**Aim of the task**
Produce all the records again exactly as they stand.

**Data to use**
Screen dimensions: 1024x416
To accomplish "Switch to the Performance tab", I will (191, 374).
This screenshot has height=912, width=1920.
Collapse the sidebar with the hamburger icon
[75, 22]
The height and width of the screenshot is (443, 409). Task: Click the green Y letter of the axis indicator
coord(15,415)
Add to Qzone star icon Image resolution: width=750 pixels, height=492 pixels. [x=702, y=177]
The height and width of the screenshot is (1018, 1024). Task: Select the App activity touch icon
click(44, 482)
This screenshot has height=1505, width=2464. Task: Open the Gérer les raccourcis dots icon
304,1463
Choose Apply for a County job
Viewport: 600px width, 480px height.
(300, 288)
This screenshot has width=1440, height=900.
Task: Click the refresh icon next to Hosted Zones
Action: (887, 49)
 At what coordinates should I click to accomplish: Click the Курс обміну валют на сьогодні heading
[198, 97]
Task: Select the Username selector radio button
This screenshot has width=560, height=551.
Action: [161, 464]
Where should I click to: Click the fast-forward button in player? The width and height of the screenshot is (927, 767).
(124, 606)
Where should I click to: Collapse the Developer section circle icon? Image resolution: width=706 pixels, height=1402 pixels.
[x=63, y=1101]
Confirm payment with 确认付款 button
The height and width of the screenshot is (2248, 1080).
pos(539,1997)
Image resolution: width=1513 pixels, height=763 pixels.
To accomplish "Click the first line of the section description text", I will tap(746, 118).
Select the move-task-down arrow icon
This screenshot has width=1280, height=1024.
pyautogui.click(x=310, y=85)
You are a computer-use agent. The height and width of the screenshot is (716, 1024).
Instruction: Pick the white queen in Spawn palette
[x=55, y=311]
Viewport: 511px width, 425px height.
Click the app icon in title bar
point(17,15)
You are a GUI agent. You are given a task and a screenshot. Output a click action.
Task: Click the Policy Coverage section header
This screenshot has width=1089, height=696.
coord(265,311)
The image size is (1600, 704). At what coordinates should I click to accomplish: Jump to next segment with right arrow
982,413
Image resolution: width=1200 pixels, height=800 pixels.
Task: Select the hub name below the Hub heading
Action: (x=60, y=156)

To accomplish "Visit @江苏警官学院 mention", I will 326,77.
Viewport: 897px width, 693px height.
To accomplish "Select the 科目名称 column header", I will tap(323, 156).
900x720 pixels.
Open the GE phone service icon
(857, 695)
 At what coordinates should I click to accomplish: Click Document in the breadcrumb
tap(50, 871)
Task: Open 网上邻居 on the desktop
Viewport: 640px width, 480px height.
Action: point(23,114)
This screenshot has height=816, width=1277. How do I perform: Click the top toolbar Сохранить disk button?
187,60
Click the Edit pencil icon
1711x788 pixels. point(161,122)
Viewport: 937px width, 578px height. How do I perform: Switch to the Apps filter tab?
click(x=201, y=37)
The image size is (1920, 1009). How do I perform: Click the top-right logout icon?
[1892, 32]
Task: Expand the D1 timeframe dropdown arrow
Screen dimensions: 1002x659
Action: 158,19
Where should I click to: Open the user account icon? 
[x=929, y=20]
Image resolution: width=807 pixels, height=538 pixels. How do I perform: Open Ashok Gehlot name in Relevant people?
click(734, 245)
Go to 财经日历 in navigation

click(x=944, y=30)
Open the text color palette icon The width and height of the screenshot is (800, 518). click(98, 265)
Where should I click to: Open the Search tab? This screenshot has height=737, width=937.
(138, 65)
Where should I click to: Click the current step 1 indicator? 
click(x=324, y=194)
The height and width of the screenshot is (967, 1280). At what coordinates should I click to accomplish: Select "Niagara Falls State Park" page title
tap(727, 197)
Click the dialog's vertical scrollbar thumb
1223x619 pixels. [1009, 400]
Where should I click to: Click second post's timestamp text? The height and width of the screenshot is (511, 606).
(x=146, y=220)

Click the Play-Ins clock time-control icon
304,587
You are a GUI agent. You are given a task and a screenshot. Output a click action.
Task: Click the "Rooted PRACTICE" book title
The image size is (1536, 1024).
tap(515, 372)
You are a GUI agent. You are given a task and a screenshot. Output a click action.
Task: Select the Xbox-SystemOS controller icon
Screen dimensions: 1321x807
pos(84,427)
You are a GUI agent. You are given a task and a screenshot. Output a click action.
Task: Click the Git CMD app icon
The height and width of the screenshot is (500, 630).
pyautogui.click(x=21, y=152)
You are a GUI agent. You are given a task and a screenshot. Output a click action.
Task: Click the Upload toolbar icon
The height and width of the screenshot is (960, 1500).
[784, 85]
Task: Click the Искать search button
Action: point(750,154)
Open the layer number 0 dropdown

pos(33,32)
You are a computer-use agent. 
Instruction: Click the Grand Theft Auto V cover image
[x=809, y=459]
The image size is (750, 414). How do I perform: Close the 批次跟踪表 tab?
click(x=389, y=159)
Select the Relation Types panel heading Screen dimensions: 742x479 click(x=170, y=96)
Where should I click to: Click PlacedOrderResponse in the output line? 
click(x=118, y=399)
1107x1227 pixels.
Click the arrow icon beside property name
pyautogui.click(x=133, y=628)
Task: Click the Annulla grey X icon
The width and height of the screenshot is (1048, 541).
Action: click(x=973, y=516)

**Response to this exercise**
Screen dimensions: 1024x416
To accomplish "Switch to the Performance tab", I will (191, 374).
This screenshot has height=912, width=1920.
Collapse the sidebar with the hamburger icon
[75, 22]
The height and width of the screenshot is (443, 409). Task: Click the green Y letter of the axis indicator
coord(15,415)
Add to Qzone star icon Image resolution: width=750 pixels, height=492 pixels. [x=702, y=177]
The height and width of the screenshot is (1018, 1024). Task: Select the App activity touch icon
click(44, 482)
This screenshot has height=1505, width=2464. Task: Open the Gérer les raccourcis dots icon
304,1463
Choose Apply for a County job
Viewport: 600px width, 480px height.
(300, 288)
This screenshot has width=1440, height=900.
Task: Click the refresh icon next to Hosted Zones
Action: (887, 49)
 At what coordinates should I click to accomplish: Click the Курс обміну валют на сьогодні heading
[198, 97]
Task: Select the Username selector radio button
This screenshot has width=560, height=551.
Action: [161, 464]
Where should I click to: Click the fast-forward button in player? The width and height of the screenshot is (927, 767).
(124, 606)
Where should I click to: Collapse the Developer section circle icon? Image resolution: width=706 pixels, height=1402 pixels.
[x=63, y=1101]
Confirm payment with 确认付款 button
The height and width of the screenshot is (2248, 1080).
pos(539,1997)
Image resolution: width=1513 pixels, height=763 pixels.
To accomplish "Click the first line of the section description text", I will tap(746, 118).
Select the move-task-down arrow icon
This screenshot has width=1280, height=1024.
pyautogui.click(x=310, y=85)
You are a computer-use agent. The height and width of the screenshot is (716, 1024).
Instruction: Pick the white queen in Spawn palette
[x=55, y=311]
Viewport: 511px width, 425px height.
Click the app icon in title bar
point(17,15)
You are a GUI agent. You are given a task and a screenshot. Output a click action.
Task: Click the Policy Coverage section header
This screenshot has width=1089, height=696.
coord(265,311)
The image size is (1600, 704). At what coordinates should I click to accomplish: Jump to next segment with right arrow
982,413
Image resolution: width=1200 pixels, height=800 pixels.
Task: Select the hub name below the Hub heading
Action: (x=60, y=156)

To accomplish "Visit @江苏警官学院 mention", I will 326,77.
Viewport: 897px width, 693px height.
To accomplish "Select the 科目名称 column header", I will tap(323, 156).
900x720 pixels.
Open the GE phone service icon
(857, 695)
 At what coordinates should I click to accomplish: Click Document in the breadcrumb
tap(50, 871)
Task: Open 网上邻居 on the desktop
Viewport: 640px width, 480px height.
Action: point(23,114)
This screenshot has height=816, width=1277. How do I perform: Click the top toolbar Сохранить disk button?
187,60
Click the Edit pencil icon
1711x788 pixels. point(161,122)
Viewport: 937px width, 578px height. How do I perform: Switch to the Apps filter tab?
click(x=201, y=37)
The image size is (1920, 1009). How do I perform: Click the top-right logout icon?
[1892, 32]
Task: Expand the D1 timeframe dropdown arrow
Screen dimensions: 1002x659
Action: 158,19
Where should I click to: Open the user account icon? 
[x=929, y=20]
Image resolution: width=807 pixels, height=538 pixels. How do I perform: Open Ashok Gehlot name in Relevant people?
click(734, 245)
Go to 财经日历 in navigation

click(x=944, y=30)
Open the text color palette icon The width and height of the screenshot is (800, 518). click(98, 265)
Where should I click to: Open the Search tab? This screenshot has height=737, width=937.
(138, 65)
Where should I click to: Click the current step 1 indicator? 
click(x=324, y=194)
The height and width of the screenshot is (967, 1280). At what coordinates should I click to accomplish: Select "Niagara Falls State Park" page title
tap(727, 197)
Click the dialog's vertical scrollbar thumb
1223x619 pixels. [1009, 400]
Where should I click to: Click second post's timestamp text? The height and width of the screenshot is (511, 606).
(x=146, y=220)

Click the Play-Ins clock time-control icon
304,587
You are a GUI agent. You are given a task and a screenshot. Output a click action.
Task: Click the "Rooted PRACTICE" book title
The image size is (1536, 1024).
tap(515, 372)
You are a GUI agent. You are given a task and a screenshot. Output a click action.
Task: Select the Xbox-SystemOS controller icon
Screen dimensions: 1321x807
pos(84,427)
You are a GUI agent. You are given a task and a screenshot. Output a click action.
Task: Click the Git CMD app icon
The height and width of the screenshot is (500, 630).
pyautogui.click(x=21, y=152)
You are a GUI agent. You are given a task and a screenshot. Output a click action.
Task: Click the Upload toolbar icon
The height and width of the screenshot is (960, 1500).
[784, 85]
Task: Click the Искать search button
Action: point(750,154)
Open the layer number 0 dropdown

pos(33,32)
You are a computer-use agent. 
Instruction: Click the Grand Theft Auto V cover image
[x=809, y=459]
The image size is (750, 414). How do I perform: Close the 批次跟踪表 tab?
click(x=389, y=159)
Select the Relation Types panel heading Screen dimensions: 742x479 click(x=170, y=96)
Where should I click to: Click PlacedOrderResponse in the output line? 
click(x=118, y=399)
1107x1227 pixels.
Click the arrow icon beside property name
pyautogui.click(x=133, y=628)
Task: Click the Annulla grey X icon
The width and height of the screenshot is (1048, 541).
Action: click(x=973, y=516)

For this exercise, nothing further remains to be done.